# WHAT YOU SHOULD DO:
Please return the whole listing. Keep each line exactly the same.

»»

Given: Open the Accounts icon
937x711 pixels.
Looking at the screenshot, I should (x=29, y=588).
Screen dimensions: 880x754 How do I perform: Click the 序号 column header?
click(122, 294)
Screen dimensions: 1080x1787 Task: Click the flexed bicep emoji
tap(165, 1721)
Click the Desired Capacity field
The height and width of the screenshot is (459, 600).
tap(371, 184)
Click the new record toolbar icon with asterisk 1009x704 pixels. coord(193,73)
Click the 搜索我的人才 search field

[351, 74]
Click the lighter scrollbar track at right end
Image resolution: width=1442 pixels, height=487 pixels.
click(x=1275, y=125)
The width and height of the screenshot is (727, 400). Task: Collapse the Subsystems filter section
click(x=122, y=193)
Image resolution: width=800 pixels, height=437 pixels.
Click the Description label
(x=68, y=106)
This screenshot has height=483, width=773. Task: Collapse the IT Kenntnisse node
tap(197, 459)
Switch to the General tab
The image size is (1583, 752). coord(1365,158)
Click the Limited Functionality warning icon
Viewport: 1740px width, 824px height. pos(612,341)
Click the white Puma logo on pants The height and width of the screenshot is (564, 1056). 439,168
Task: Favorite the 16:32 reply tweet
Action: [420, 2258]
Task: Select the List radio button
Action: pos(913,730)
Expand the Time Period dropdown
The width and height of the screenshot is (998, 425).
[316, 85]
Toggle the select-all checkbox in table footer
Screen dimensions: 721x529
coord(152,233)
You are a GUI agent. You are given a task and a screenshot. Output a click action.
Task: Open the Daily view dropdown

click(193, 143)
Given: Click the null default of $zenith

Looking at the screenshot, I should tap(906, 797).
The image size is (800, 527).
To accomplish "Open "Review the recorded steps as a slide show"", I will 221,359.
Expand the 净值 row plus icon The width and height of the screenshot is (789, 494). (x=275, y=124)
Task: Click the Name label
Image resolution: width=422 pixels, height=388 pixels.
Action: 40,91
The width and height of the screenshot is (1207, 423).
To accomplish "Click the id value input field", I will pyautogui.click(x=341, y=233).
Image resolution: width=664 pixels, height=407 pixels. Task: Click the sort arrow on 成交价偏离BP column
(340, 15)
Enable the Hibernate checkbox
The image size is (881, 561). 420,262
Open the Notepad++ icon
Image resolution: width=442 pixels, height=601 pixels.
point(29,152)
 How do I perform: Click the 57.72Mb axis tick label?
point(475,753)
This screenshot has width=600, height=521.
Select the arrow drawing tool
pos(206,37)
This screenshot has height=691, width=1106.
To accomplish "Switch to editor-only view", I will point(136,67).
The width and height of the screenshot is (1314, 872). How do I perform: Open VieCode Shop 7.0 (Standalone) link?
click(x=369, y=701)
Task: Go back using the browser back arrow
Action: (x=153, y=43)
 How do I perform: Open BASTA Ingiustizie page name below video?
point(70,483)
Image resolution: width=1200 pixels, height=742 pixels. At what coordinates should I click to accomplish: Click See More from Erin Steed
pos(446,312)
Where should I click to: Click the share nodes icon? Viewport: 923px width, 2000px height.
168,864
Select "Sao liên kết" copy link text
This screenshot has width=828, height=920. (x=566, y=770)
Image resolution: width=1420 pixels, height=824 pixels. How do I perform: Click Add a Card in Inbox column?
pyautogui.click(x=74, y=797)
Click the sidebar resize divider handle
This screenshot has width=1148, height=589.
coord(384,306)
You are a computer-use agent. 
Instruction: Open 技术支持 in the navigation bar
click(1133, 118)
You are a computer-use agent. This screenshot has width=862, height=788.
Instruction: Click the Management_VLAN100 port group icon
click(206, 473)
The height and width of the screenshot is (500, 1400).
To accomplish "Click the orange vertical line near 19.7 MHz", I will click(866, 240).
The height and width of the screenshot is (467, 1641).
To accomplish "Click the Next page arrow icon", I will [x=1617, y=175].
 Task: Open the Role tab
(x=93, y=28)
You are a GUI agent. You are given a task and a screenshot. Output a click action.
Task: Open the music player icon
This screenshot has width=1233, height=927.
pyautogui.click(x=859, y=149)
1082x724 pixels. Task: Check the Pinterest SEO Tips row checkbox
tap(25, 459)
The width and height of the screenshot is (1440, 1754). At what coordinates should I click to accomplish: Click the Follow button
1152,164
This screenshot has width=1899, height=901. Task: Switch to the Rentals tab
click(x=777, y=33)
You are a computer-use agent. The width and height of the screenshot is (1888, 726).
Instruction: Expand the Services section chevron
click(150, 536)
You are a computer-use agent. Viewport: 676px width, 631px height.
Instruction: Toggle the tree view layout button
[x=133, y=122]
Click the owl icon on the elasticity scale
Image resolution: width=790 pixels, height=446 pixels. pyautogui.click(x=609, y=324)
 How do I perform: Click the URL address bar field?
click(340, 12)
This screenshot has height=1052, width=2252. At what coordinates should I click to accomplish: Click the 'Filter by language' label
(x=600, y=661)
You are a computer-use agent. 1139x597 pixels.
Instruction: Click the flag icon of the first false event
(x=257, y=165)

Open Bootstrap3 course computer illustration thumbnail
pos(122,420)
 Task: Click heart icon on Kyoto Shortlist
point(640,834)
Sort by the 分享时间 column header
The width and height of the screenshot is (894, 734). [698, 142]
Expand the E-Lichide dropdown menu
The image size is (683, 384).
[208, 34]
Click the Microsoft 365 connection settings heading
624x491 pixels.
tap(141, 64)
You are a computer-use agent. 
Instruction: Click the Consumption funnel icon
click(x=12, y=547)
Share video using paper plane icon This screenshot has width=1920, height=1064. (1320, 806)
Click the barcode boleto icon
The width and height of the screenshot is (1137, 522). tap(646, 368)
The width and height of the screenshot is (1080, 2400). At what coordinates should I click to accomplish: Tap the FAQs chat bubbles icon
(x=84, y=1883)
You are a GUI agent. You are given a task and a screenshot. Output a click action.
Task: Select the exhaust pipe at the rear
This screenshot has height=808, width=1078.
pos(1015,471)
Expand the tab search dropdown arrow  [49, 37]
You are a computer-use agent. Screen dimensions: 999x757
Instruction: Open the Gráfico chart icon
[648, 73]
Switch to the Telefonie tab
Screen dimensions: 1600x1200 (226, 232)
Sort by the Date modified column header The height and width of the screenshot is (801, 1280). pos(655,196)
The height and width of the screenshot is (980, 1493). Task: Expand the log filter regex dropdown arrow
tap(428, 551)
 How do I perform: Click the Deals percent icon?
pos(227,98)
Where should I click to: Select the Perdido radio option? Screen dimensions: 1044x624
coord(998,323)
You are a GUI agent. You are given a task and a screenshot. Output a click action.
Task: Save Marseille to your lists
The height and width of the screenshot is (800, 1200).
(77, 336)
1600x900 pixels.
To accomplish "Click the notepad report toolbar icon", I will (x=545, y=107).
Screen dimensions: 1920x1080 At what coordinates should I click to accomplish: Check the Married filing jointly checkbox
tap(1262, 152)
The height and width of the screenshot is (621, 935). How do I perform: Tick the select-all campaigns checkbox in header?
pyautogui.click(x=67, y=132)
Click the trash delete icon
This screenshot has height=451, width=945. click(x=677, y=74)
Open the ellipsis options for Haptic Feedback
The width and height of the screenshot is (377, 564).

««

# EXERCISE SOLUTION:
Given: Open the Accounts icon
937x711 pixels.
Looking at the screenshot, I should (x=29, y=588).
Screen dimensions: 880x754 How do I perform: Click the 序号 column header?
click(122, 294)
Screen dimensions: 1080x1787 Task: Click the flexed bicep emoji
tap(165, 1721)
Click the Desired Capacity field
The height and width of the screenshot is (459, 600).
tap(371, 184)
Click the new record toolbar icon with asterisk 1009x704 pixels. coord(193,73)
Click the 搜索我的人才 search field

[351, 74]
Click the lighter scrollbar track at right end
Image resolution: width=1442 pixels, height=487 pixels.
click(x=1275, y=125)
The width and height of the screenshot is (727, 400). Task: Collapse the Subsystems filter section
click(x=122, y=193)
Image resolution: width=800 pixels, height=437 pixels.
Click the Description label
(x=68, y=106)
This screenshot has height=483, width=773. Task: Collapse the IT Kenntnisse node
tap(197, 459)
Switch to the General tab
The image size is (1583, 752). coord(1365,158)
Click the Limited Functionality warning icon
Viewport: 1740px width, 824px height. pos(612,341)
Click the white Puma logo on pants The height and width of the screenshot is (564, 1056). 439,168
Task: Favorite the 16:32 reply tweet
Action: [420, 2258]
Task: Select the List radio button
Action: pos(913,730)
Expand the Time Period dropdown
The width and height of the screenshot is (998, 425).
[316, 85]
Toggle the select-all checkbox in table footer
Screen dimensions: 721x529
coord(152,233)
You are a GUI agent. You are given a task and a screenshot. Output a click action.
Task: Open the Daily view dropdown

click(193, 143)
Given: Click the null default of $zenith

Looking at the screenshot, I should tap(906, 797).
The image size is (800, 527).
To accomplish "Open "Review the recorded steps as a slide show"", I will 221,359.
Expand the 净值 row plus icon The width and height of the screenshot is (789, 494). (x=275, y=124)
Task: Click the Name label
Image resolution: width=422 pixels, height=388 pixels.
Action: 40,91
The width and height of the screenshot is (1207, 423).
To accomplish "Click the id value input field", I will pyautogui.click(x=341, y=233).
Image resolution: width=664 pixels, height=407 pixels. Task: Click the sort arrow on 成交价偏离BP column
(340, 15)
Enable the Hibernate checkbox
The image size is (881, 561). 420,262
Open the Notepad++ icon
Image resolution: width=442 pixels, height=601 pixels.
point(29,152)
 How do I perform: Click the 57.72Mb axis tick label?
point(475,753)
This screenshot has width=600, height=521.
Select the arrow drawing tool
pos(206,37)
This screenshot has height=691, width=1106.
To accomplish "Switch to editor-only view", I will point(136,67).
The width and height of the screenshot is (1314, 872). How do I perform: Open VieCode Shop 7.0 (Standalone) link?
click(x=369, y=701)
Task: Go back using the browser back arrow
Action: (x=153, y=43)
 How do I perform: Open BASTA Ingiustizie page name below video?
point(70,483)
Image resolution: width=1200 pixels, height=742 pixels. At what coordinates should I click to accomplish: Click See More from Erin Steed
pos(446,312)
Where should I click to: Click the share nodes icon? Viewport: 923px width, 2000px height.
168,864
Select "Sao liên kết" copy link text
This screenshot has width=828, height=920. (x=566, y=770)
Image resolution: width=1420 pixels, height=824 pixels. How do I perform: Click Add a Card in Inbox column?
pyautogui.click(x=74, y=797)
Click the sidebar resize divider handle
This screenshot has width=1148, height=589.
coord(384,306)
You are a computer-use agent. 
Instruction: Open 技术支持 in the navigation bar
click(1133, 118)
You are a computer-use agent. This screenshot has width=862, height=788.
Instruction: Click the Management_VLAN100 port group icon
click(206, 473)
The height and width of the screenshot is (500, 1400).
To accomplish "Click the orange vertical line near 19.7 MHz", I will click(866, 240).
The height and width of the screenshot is (467, 1641).
To accomplish "Click the Next page arrow icon", I will [x=1617, y=175].
 Task: Open the Role tab
(x=93, y=28)
You are a GUI agent. You are given a task and a screenshot. Output a click action.
Task: Open the music player icon
This screenshot has width=1233, height=927.
pyautogui.click(x=859, y=149)
1082x724 pixels. Task: Check the Pinterest SEO Tips row checkbox
tap(25, 459)
The width and height of the screenshot is (1440, 1754). At what coordinates should I click to accomplish: Click the Follow button
1152,164
This screenshot has width=1899, height=901. Task: Switch to the Rentals tab
click(x=777, y=33)
You are a computer-use agent. The width and height of the screenshot is (1888, 726).
Instruction: Expand the Services section chevron
click(150, 536)
You are a computer-use agent. Viewport: 676px width, 631px height.
Instruction: Toggle the tree view layout button
[x=133, y=122]
Click the owl icon on the elasticity scale
Image resolution: width=790 pixels, height=446 pixels. pyautogui.click(x=609, y=324)
 How do I perform: Click the URL address bar field?
click(340, 12)
This screenshot has height=1052, width=2252. At what coordinates should I click to accomplish: Click the 'Filter by language' label
(x=600, y=661)
You are a computer-use agent. 1139x597 pixels.
Instruction: Click the flag icon of the first false event
(x=257, y=165)

Open Bootstrap3 course computer illustration thumbnail
pos(122,420)
 Task: Click heart icon on Kyoto Shortlist
point(640,834)
Sort by the 分享时间 column header
The width and height of the screenshot is (894, 734). [698, 142]
Expand the E-Lichide dropdown menu
The image size is (683, 384).
[208, 34]
Click the Microsoft 365 connection settings heading
624x491 pixels.
tap(141, 64)
You are a computer-use agent. 
Instruction: Click the Consumption funnel icon
click(x=12, y=547)
Share video using paper plane icon This screenshot has width=1920, height=1064. (1320, 806)
Click the barcode boleto icon
The width and height of the screenshot is (1137, 522). tap(646, 368)
The width and height of the screenshot is (1080, 2400). At what coordinates should I click to accomplish: Tap the FAQs chat bubbles icon
(x=84, y=1883)
You are a GUI agent. You are given a task and a screenshot. Output a click action.
Task: Select the exhaust pipe at the rear
This screenshot has height=808, width=1078.
pos(1015,471)
Expand the tab search dropdown arrow  [49, 37]
You are a computer-use agent. Screen dimensions: 999x757
Instruction: Open the Gráfico chart icon
[648, 73]
Switch to the Telefonie tab
Screen dimensions: 1600x1200 (226, 232)
Sort by the Date modified column header The height and width of the screenshot is (801, 1280). pos(655,196)
The height and width of the screenshot is (980, 1493). Task: Expand the log filter regex dropdown arrow
tap(428, 551)
 How do I perform: Click the Deals percent icon?
pos(227,98)
Where should I click to: Select the Perdido radio option? Screen dimensions: 1044x624
coord(998,323)
You are a GUI agent. You are given a task and a screenshot. Output a click action.
Task: Save Marseille to your lists
The height and width of the screenshot is (800, 1200).
(77, 336)
1600x900 pixels.
To accomplish "Click the notepad report toolbar icon", I will (x=545, y=107).
Screen dimensions: 1920x1080 At what coordinates should I click to accomplish: Check the Married filing jointly checkbox
tap(1262, 152)
The height and width of the screenshot is (621, 935). How do I perform: Tick the select-all campaigns checkbox in header?
pyautogui.click(x=67, y=132)
Click the trash delete icon
This screenshot has height=451, width=945. click(x=677, y=74)
Open the ellipsis options for Haptic Feedback
The width and height of the screenshot is (377, 564).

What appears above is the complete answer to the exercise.